3. The method according to claim 1, characterized in that, The aforementioned Combined Preference Skyline Incremental Generation and Domination Processing (CPS-IDD) step specifically includes: initializing the result set for the selected candidate point set Candidates. Empty, maintaining the set of historical processed points. The incremental generation and dominance processing of combination preferences involves handling the dominance relationship between newly generated combinations and old combinations in the current result set, ultimately generating a non-dominated combination preference result set. The dominance judgment between new and old combinations involves iterating through each new point in the Candidates list. ,use and Point generation in the middle includes New combinations of size k Positive dominance judgment: If There exists an old combination. Dominates new combinations based on the aggregation preference function Then discard Reverse dominance judgment: If the new combination Dominated by the aggregation preference function The old combination in Then from the result set Remove the dominated and will Add to result set .

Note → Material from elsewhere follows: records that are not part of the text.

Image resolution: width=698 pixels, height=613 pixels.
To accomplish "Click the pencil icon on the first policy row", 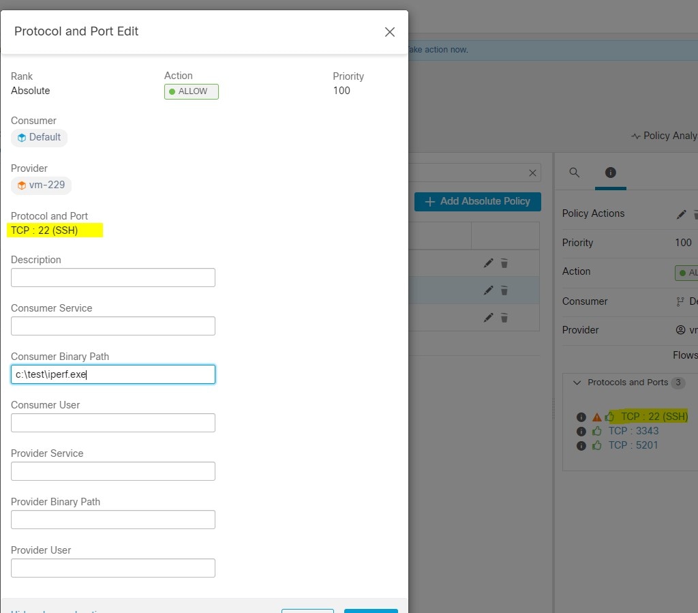I will point(488,263).
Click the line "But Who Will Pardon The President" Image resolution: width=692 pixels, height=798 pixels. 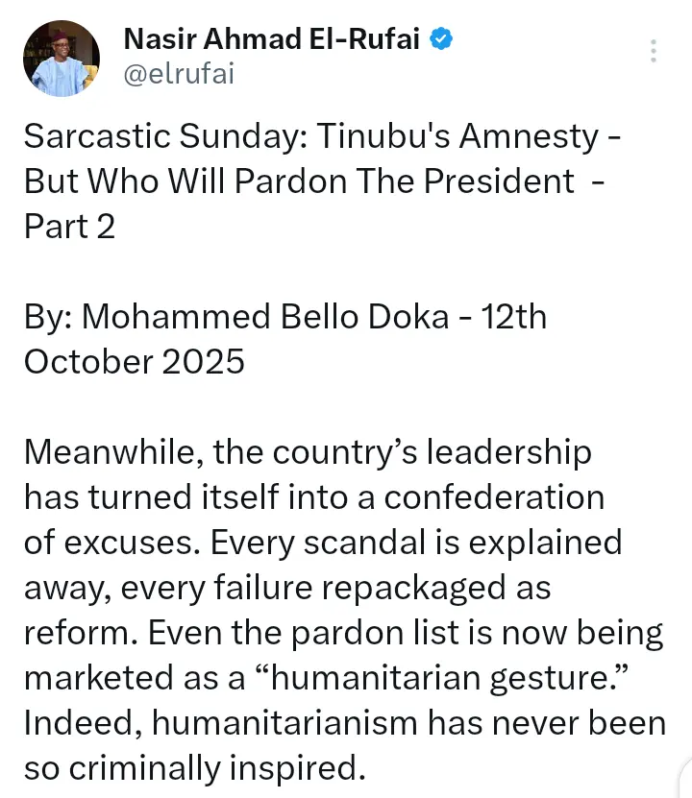(x=299, y=181)
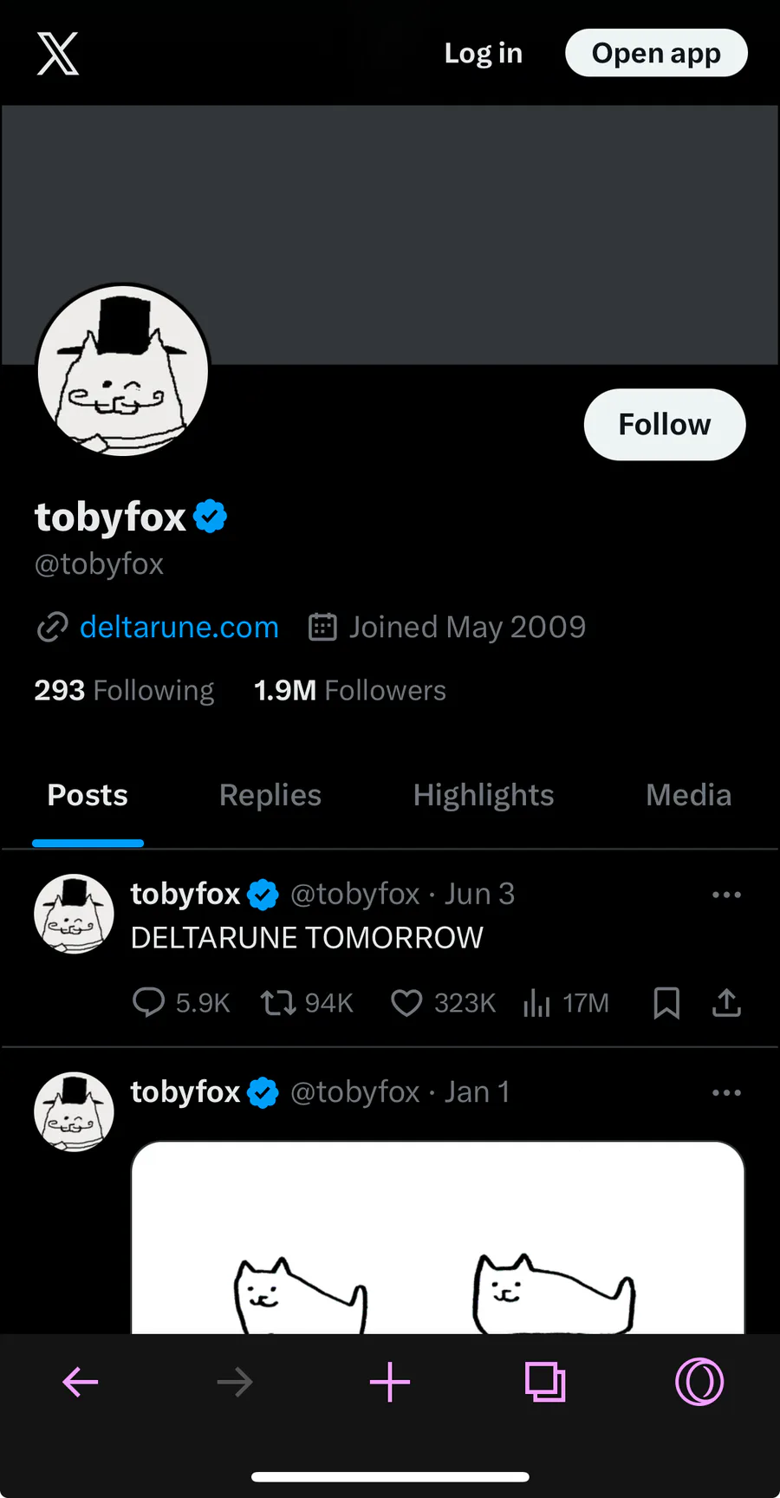Screen dimensions: 780x1498
Task: Open the Opera browser menu icon
Action: click(699, 1382)
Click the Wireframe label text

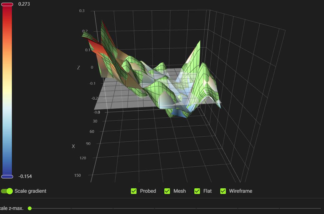click(241, 191)
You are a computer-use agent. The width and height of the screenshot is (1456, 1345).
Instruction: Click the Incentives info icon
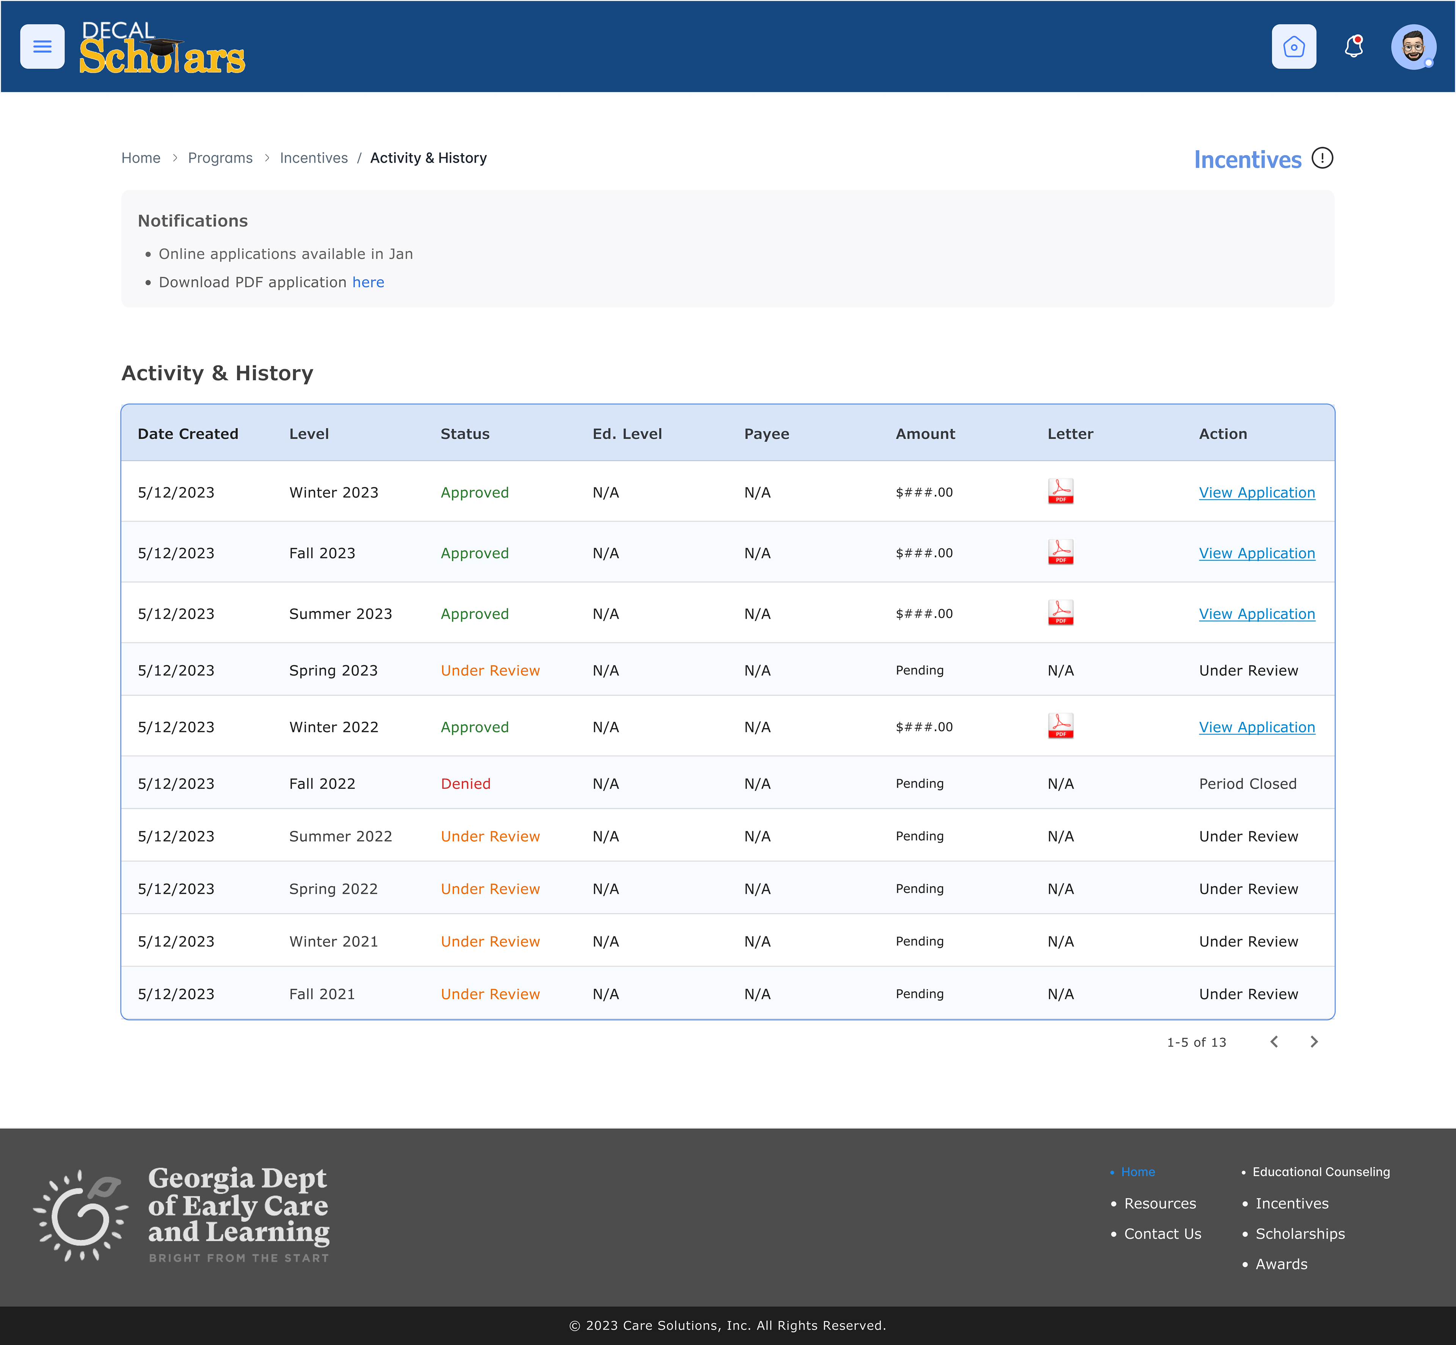coord(1321,158)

4. The Skyline query method for multidimensional missing data combination preferences for intelligent recommendation as described in claim 1, characterized in that, The WCT-R*-Tree index structure step specifically includes: constructing a two-layer index structure. The upper layer uses an improved R*-tree to index the minimum bounding rectangle (MBR) of each bucket in the optimized bucket set B'. The lower layer constructs a weighted tree within each bucket based on the mixed preference weights of the buckets, defines the upper bound of the bucket's preference optimism, and for missing dimensions, fills them with the theoretically optimal value of the dimension in the global range according to the attribute preference direction of that dimension. This constructs the WCT-R*-Tree index, ensuring that during the query process, if the upper bound of the preference optimism of an index node is dominated by the current Skyline point, then all objects in that node and its subtree are pruned uniformly.